12. Block chair “I want to sit down please”
For the SIP, mand instruction was delivered in "learn units". A learn unit is a measure of teaching
defined by a 3 term contingency for the student and 2 or more three term contingencies for the teacher
(Albers & Greer, 1991; Greer, 2002). Responses to the learn unit presentation from a teacher results in a
response from the student and the student’s response occasions reinforcement or correction delivered by
the teacher. Different teaching procedures in addition to learn units were used for each student, based on
their instructional history (Greer & Keohane, 2005; Greer & Ross, 2008). For Participant A, the SIP was
taught using the mand procedure (Greer & Ross, 2008), and for Participant B, a 1-second time delay
procedure was used (Charlop & Trasowech, 1991; Ingenmey & Van Houten, 1991; Matson, Sevin,
Fridley, & Love, 1990). For Participant A, the intervention was implemented with the mand procedure
(Greer & Ross, 2008). During this procedure the experimenter showed a preferred item or activity to the
student, waited three seconds and immediately delivered the item or activity if the student independently
emitted the target response form, or provided an echoic correction if the student did not respond or
emitted an incorrect response. For Participant B a 1-second time delay procedure (Charlop & Trasowech,
1991; Ingenmey & Van Houten, 1991; Matson, et al., 1990) was used.
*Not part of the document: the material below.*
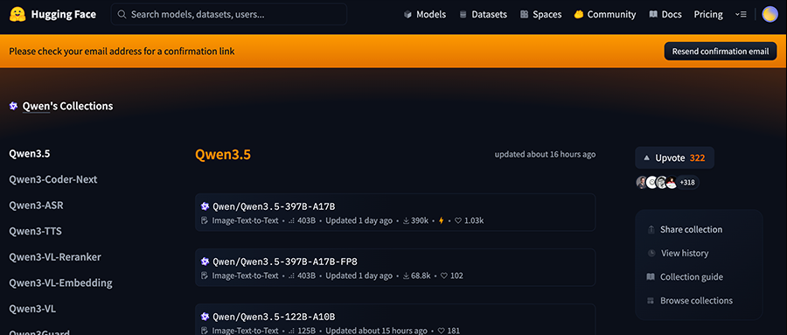Click the heart icon on Qwen3.5-397B-A17B-FP8
This screenshot has height=335, width=787.
pyautogui.click(x=443, y=276)
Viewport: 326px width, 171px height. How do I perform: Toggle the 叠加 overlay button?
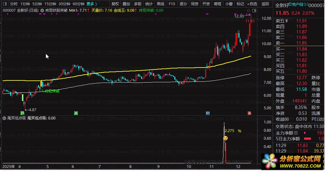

As an antecedent response prompt,
198
time delay procedures use variations in the time intervals between presentation of the natural stimulus and
the presentation of the response prompt. If the student did not independently respond one second after the
presentation of the item or activity, the experimenter provided the student with an echoic prompt of the
target response for the student to echo and receive the item or activity specified. During this errorless
learning procedure, the students usually start to emit the correct response independently after a few
sessions.
Data Collection
Data were collected by one or two experimenters during the NIS probe session using a pen, a
clipboard, a timer, and a data collection sheet. The emission of tacts was recorded with a “T”, the
emission of mands was recorded with an “M”, and the exact words said by the students were recorded
(Tables 2 and 3). The data were then added across settings and graphed as the total number of tacts and
mands emitted during the cumulative probe period. For the EOs probes data were collected using a pen, a
clipboard, a timer, and a data sheet. After creating each EO, a plus (+) was collected for the student
correctly emitting the target mand form, and a minus (-) was collected when a response was not emitted
or it was emitted with a non-target form. The exact words emitted by the students were also recorded (See
Table 3.) During the intervention a timer, a pen, and a data sheet were also used. A plus (+) was recorded
for the emission of a target mand form and a minus (-) was recorded when the child did not emit the target
form of a vocal mand. For Participant B, during the one-second time delay procedure, a “P” was recorded
for correct responses emitted following a vocal prompt, and a plus (+) was recorded for the independent
target form of responses while a minus (-) was collected for all non-target responses. The data were then
graphed on a 30-learn unit graph as a closed circle for the correct independent responses and an open
circle for prompted responses.
Interobserver Agreement
During the NIS probes, interobserver agreement (IOA) was conducted with two observers
simultaneously collecting the data. For Participant A, during NIS pre-probes IOA was calculated for 44 %
of the sessions, with 100% agreement. IOA was also calculated for 33% of NIS post probes, with 100%
agreement. For Participant B, during NIS pre-probes, IOA was calcula ted for the 78% of the sessions,
with 100% agreement.
Design
A delayed multiple probe design across participants (Horne & Baer, 1978; Pistoljevic & Greer,
2006) was used to compare the number of verbal operants emitted before and after the SIP in NIS and to
compare the number of mands emitted during the EOs probes before and after the treatment.
Results
During the EOs pre-probes (Figure 1), Participant A emitted 0 target form mands, 6 vocal mands
in a non-target form, and 24 non-vocal mands. Participant B emitted 0 target form mands, 5 non-target
vocal mands, and 25 non-vocal mands.
During the NIS pre-probes (Figure 2), Participant A emitted 1 tact and 3 mands during the first
sessions, 1 tact and 1 mand during the second sessions, and 2 tacts and 1 mand during the third sessions.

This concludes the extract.